About a month ago, I went to Los Angeles. Every day, I swam in a different body of water. I laid on Manhattan Beach and then felt sand in my toes the entire 40-minute drive back to the city. I drove through the hills up to Griffith Observatory and saw the sunset from the highest point, where James Dean died in Rebel Without a Cause. I ate tacos that cost $1 but were better than any I'd ever had and got smoothies and froyo as much as possible. I wore shorts and T-shirts, I barely ever changed my clothes. And something funny happened under all that sun: laying by a palm tree at a pool in West Hollywood, I stopped caring about anything except what I wanted to care about, my New York neuroses about stresses I couldn't control melting in the California heat as fast as my Pinkberry. How many cliches could come true on one trip out west? I felt free.

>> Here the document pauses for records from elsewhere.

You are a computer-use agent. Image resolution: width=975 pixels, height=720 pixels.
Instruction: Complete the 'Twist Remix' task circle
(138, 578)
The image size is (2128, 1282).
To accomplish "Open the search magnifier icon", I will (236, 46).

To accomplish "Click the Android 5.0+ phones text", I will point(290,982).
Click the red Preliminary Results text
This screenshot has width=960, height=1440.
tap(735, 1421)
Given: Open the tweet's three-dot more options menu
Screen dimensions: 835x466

"It's not LA," a friend said. "It's you." On a daytime walk through Silverlake, I called him and told him why I loved California, why I'd be a better person if I moved there. But he explained that it had nothing to do with my location—I could've been in Ohio. He said he thought that anytime you take a trip, you know it's impermanent and so you live in the moment, you enjoy every second. Was that the trick? He told me to list all the things that I wouldn't like about living in LA, things like how terrible a driver I am and how bars close at 2. And he was right: as soon as I started actually thinking about living there, the romance wore off. It wasn't LA I loved, it was me in LA all along.
I vowed then to bring that Alex home: vacation Alex running free in real life Alex's New York. Not easy to do, it turns out—it's harder to get to the ocean out here. But instead of the practical shoes I've come to wear for long subway rides and 20-block walks through Manhattan, I've been wearing soft suede Minnetonka moccasins that have a thin sole to keep me grounded, that remind me of journeys on every step. As you can see from the photo, dirty New York sidewalks have already greyed them a bit at the edges, but even through the filth, they'll keep their charm, I hope. And so will I.